[Entries taken from a collection]
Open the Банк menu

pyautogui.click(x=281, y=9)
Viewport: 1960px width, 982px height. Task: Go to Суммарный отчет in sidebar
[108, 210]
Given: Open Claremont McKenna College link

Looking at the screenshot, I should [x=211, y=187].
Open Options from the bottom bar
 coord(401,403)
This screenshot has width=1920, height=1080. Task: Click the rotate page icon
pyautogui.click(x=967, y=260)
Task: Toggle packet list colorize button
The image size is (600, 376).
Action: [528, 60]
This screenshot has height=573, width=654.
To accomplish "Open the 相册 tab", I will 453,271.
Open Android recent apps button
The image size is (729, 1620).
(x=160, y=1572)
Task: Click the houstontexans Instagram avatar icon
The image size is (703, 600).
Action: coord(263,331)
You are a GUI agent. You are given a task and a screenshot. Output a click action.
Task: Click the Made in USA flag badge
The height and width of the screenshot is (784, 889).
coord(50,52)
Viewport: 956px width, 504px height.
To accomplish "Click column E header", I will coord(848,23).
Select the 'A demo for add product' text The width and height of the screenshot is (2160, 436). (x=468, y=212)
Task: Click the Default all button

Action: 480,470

* **YOUR OBJECTIVE**
Where the line containing "You are a GUI" appears, start copying, and go on exactly through the last line of the data.

* **SOLUTION FOR THIS PROBLEM**
You are a GUI agent. You are given a task and a screenshot. Output a click action.
Task: Click the Made in USA flag badge
The height and width of the screenshot is (784, 889).
coord(50,52)
Viewport: 956px width, 504px height.
To accomplish "Click column E header", I will coord(848,23).
Select the 'A demo for add product' text The width and height of the screenshot is (2160, 436). (x=468, y=212)
Task: Click the Default all button

Action: 480,470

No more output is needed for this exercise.